WILLISTON, N.D. -- They're pulling in fat paychecks, but now they're also homeless.
In the town of Williston, N.D., America's newest oil boomtown more than 6,000 job seekers have come from every corner of the country looking for work. Yet, oil companies and other developers haven't been able to build housing units fast enough.
In the past year, only about 2,000 new housing units have been built, leaving many workers out in the cold.
With dozens of job seekers arriving by the day and fewer and fewer spots for them to live in, people are taking some desperate measures.
Newer arrivals who can't find vacant hotel rooms or apartments sleep in their cars or in sleeping bags on spare patches of grass along the highway.
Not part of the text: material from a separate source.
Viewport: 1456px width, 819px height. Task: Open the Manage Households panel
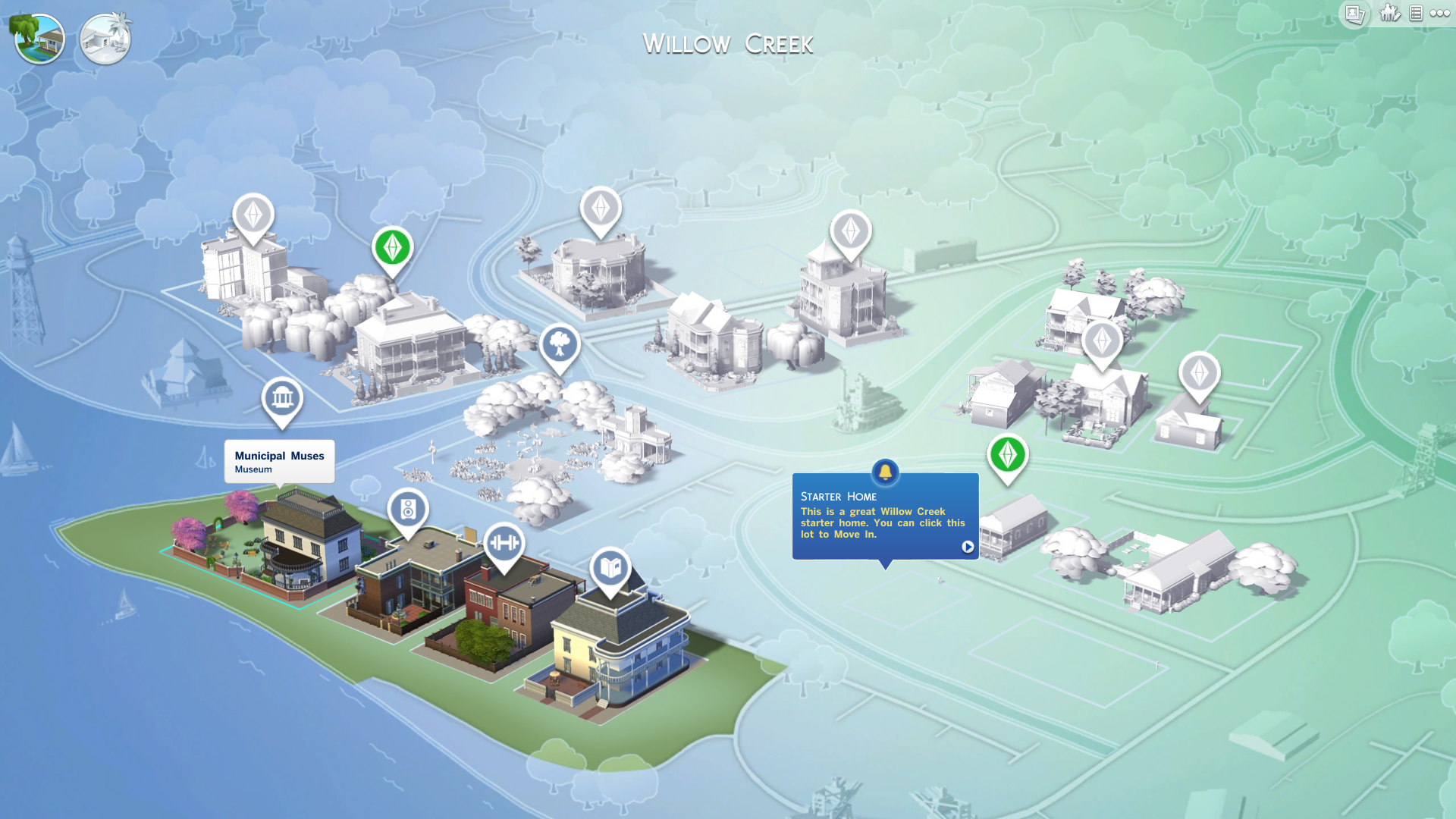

The luckier ones nab a spot in one of the dozens of dorm-like facilities, known as "man camps," that the oil companies have built to house their workers.
The living conditions are far from ideal, but to some of these workers the lure of doubling or tripling their salaries far outweighs the physical and mental toll it can take.
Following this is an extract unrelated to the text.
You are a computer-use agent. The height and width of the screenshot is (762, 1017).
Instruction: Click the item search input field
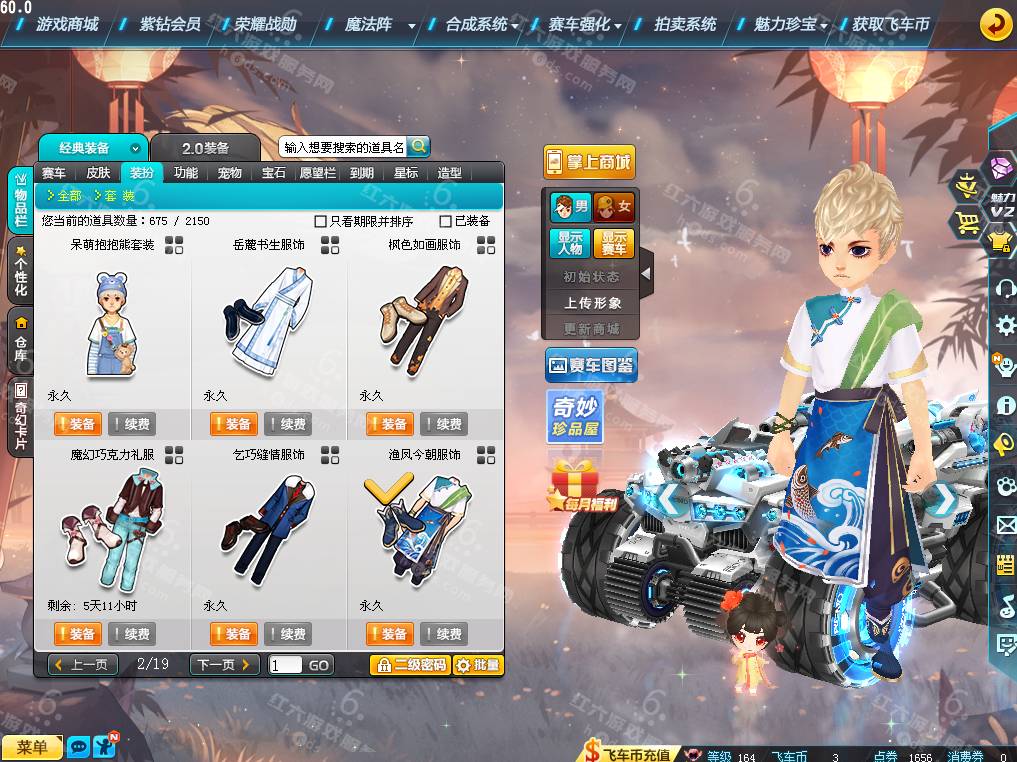click(343, 147)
My street address is the Walmart parking lot
In July, Matt was transferred from a Walmart in Minnesota to Williston's only Walmart -- more than doubling his salary. After arriving in the town he bought an RV to live in and soon realized that the store's parking lot was going to be the closest thing to home he was going to have for some time.
Each day, he buys something from the 24-hour Supercenter so he has an excuse to stay there. At night, Matt (who asked that his last name not be used) and his neighbors break out their lawn chairs, a grill and some beers and tell stories into the wee hours about where they have come from and what they are doing -- or hope to do -- with the money they will make off of this black gold rush.
Entry level jobs everywhere from restaurants and grocery stores to convenience stores and local banks pay a minimum of $12 per hour, according to the McKenzie County Job Development Authority. Truck drivers make an average of $70,000 to $80,000 a year.